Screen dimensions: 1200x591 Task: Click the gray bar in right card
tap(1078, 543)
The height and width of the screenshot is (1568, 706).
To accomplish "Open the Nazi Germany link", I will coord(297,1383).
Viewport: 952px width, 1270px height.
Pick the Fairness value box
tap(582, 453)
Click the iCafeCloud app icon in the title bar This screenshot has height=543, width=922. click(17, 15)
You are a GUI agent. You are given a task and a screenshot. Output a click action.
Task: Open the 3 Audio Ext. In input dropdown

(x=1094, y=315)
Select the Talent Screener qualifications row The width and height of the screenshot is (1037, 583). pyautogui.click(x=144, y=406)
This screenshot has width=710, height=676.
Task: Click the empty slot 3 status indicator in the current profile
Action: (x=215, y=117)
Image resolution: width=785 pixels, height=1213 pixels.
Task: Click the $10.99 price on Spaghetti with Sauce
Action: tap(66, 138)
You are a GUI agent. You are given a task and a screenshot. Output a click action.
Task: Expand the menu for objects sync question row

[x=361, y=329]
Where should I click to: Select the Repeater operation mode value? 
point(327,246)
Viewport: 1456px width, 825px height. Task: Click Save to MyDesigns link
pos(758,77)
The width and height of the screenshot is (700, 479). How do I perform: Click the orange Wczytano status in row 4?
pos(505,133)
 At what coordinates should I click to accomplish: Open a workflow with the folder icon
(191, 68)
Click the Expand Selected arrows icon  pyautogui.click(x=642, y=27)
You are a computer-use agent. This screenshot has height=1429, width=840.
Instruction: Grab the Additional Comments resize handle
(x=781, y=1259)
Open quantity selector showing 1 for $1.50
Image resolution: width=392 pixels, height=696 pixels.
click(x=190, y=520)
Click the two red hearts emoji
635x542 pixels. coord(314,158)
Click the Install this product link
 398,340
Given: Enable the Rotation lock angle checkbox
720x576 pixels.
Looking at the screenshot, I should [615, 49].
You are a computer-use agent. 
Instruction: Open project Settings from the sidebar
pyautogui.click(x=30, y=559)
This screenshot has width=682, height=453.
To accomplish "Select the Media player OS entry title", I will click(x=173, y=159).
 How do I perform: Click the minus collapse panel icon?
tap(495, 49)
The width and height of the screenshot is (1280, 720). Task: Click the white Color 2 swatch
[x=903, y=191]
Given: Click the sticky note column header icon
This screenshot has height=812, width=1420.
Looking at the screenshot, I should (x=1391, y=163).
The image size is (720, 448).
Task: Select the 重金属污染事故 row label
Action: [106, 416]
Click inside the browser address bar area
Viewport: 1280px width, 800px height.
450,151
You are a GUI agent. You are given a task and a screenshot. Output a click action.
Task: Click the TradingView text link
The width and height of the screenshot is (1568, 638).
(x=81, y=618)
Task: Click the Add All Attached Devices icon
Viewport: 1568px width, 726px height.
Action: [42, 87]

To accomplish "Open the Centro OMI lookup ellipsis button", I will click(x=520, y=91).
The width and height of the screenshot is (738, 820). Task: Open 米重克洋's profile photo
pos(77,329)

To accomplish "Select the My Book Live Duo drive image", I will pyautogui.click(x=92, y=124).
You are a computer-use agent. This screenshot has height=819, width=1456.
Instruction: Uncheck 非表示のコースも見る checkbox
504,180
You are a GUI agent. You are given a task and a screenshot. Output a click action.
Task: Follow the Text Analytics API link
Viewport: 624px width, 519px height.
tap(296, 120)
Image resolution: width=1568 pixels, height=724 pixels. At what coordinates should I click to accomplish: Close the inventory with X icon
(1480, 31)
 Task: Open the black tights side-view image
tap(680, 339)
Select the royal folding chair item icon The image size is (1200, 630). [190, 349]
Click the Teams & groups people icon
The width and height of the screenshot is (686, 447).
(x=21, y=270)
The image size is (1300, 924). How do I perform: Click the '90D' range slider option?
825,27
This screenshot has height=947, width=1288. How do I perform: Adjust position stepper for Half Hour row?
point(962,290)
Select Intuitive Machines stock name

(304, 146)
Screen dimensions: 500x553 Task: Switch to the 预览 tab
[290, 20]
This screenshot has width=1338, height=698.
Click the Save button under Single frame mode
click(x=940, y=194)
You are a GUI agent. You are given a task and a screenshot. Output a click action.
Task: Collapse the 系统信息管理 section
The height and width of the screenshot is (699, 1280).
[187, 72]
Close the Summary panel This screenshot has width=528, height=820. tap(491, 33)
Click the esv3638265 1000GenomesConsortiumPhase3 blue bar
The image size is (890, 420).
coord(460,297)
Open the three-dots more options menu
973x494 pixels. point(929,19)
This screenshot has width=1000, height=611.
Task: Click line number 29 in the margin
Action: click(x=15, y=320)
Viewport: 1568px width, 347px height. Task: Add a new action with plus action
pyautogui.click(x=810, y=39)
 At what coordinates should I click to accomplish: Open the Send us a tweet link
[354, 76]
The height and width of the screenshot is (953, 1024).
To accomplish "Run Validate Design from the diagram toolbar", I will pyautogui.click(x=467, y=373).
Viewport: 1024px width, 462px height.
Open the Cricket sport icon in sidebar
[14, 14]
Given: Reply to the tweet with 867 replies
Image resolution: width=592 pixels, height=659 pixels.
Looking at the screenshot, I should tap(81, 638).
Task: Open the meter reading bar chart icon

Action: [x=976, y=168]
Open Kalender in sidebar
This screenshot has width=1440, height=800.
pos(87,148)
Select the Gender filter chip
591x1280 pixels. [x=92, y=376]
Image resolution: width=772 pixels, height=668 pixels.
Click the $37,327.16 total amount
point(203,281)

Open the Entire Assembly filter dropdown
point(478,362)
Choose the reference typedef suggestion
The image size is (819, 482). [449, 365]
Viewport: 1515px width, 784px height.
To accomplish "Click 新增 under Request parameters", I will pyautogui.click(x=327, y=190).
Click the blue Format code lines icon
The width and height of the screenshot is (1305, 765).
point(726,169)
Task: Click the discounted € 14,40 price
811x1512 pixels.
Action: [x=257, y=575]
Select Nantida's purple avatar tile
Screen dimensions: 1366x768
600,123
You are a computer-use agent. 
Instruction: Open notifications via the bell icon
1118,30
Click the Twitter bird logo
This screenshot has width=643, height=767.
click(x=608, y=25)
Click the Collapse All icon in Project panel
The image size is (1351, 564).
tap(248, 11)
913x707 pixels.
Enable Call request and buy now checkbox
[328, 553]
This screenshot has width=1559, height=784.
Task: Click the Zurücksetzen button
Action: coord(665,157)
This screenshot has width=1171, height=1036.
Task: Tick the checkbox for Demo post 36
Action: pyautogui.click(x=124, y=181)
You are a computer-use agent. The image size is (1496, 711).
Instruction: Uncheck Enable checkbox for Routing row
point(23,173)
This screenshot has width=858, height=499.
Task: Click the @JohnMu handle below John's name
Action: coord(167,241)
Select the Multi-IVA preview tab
==========
[PROMPT]:
Everything from the first line of the records through the line holding "Click the iCafeCloud" is to be transcribed exactly; leave out all other lines.

[RESPONSE AREA]:
Screen dimensions: 1200x591 Task: Click the gray bar in right card
tap(1078, 543)
The height and width of the screenshot is (1568, 706).
To accomplish "Open the Nazi Germany link", I will coord(297,1383).
Viewport: 952px width, 1270px height.
Pick the Fairness value box
tap(582, 453)
Click the iCafeCloud app icon in the title bar This screenshot has height=543, width=922. click(17, 15)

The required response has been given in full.